Re: Help with some low level access
On Tue, 4 Feb 2003, Ross Vumbaca wrote:
> Geert Uytterhoeven wrote:
> > ISA I/O space is the low part of PCI I/O space.
> > ISA memory space is something different (not available on Macs).
>
> I should mention I am not using a Mac, it is an "AmigaOne/MAI Teron"
> board, which is basically an ATX board with a VIA Southbridge (hence the
> ISA peripherals), and a PPC Specific Northbridge which provides PC like
> functions (AGP, PCI...).
OK. That's almost a LongTrail with different North and South bridges ;-)
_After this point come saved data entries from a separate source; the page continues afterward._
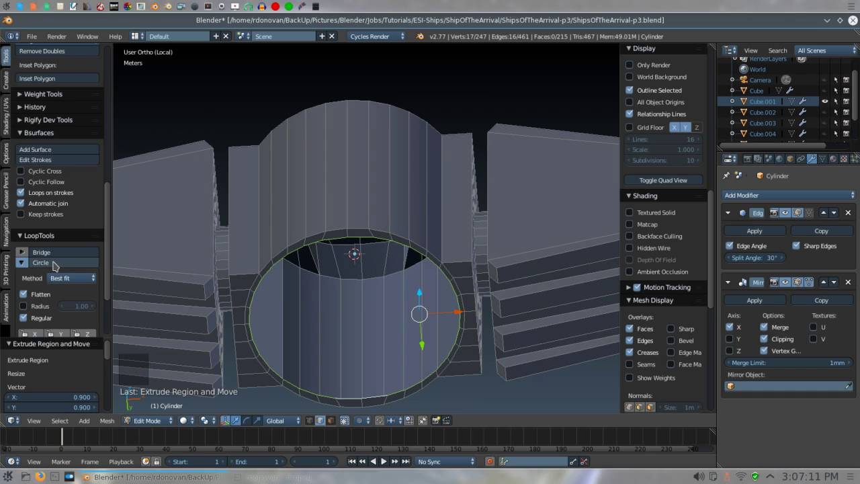Viewport: 860px width, 484px height.
Task: Open the Edit Mode selector dropdown
Action: pos(146,421)
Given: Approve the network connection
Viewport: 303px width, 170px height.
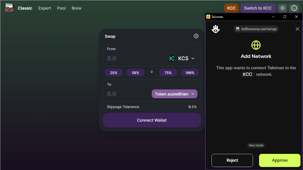Looking at the screenshot, I should coord(280,160).
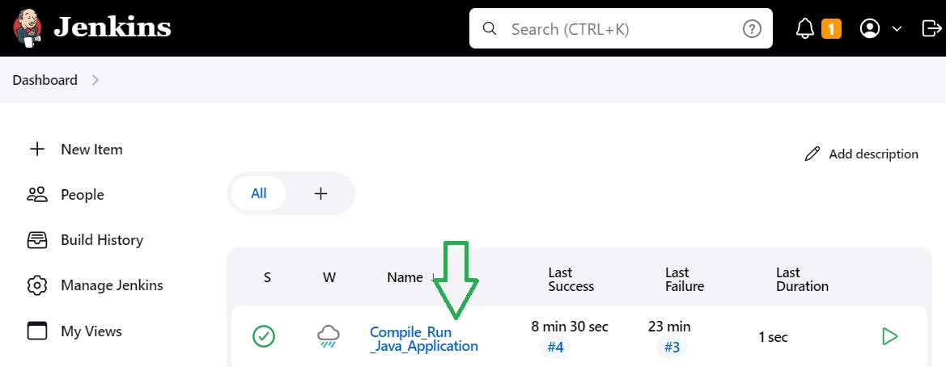Click the orange notification count badge
This screenshot has height=367, width=946.
[x=831, y=28]
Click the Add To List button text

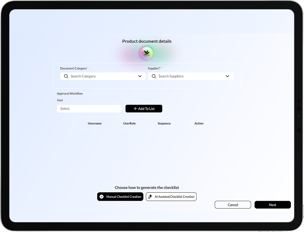(147, 109)
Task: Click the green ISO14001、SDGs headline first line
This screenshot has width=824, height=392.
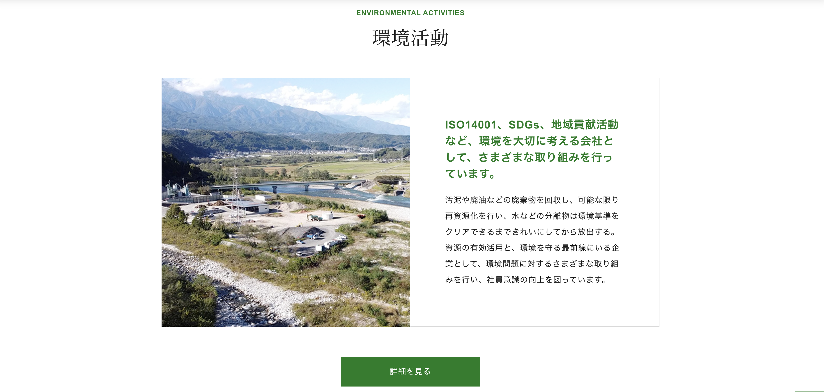Action: (x=532, y=124)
> >>The above code (not using ioperm) works if I put it into the kernel, e.g
> >>in the dma.c driver, but I wanted to use it from user space when I need
> >>it (which is why I have ioperm), not to put it in the kernel. There does
> >>not seem to be any sys/io.h with the PowerPC libc, and no inb or ioperm
> >>functions for user space programs (???), the above program won't build
> >>on PowerPC.
>
> > Does my sio.c still build?
>
> I tried to built it (after changing CHRP_ISA_IO_BASE), but for some
> reason there is no "inb" or "outb" functions, i.e
>
> sio.c: In function `sio_write':
> sio.c:80: warning: implicit declaration of function `outb'
> sio.c: In function `sio_read':
> sio.c:87: warning: implicit declaration of function `inb'
>
> and of course it fails to link. I compile with "gcc -g -Wall -O2", am I
> doing something badly wrong here?
Add #define __KERNEL__ before including <asm/io.h>. When I wrote sio.c, the
#ifdef __KERNEL__ wasn't in <asm/io.h> yet.
So glibc should define ioperm(), and inb() and friends.
Gr{oetje,eeting}s,
Geert
--
Geert Uytterhoeven -- There's lots of Linux beyond ia32 -- geert@linux-m68k.org
In personal conversations with technical people, I call myself a hacker. But
when I'm talking to journalists I just say "programmer" or something like that.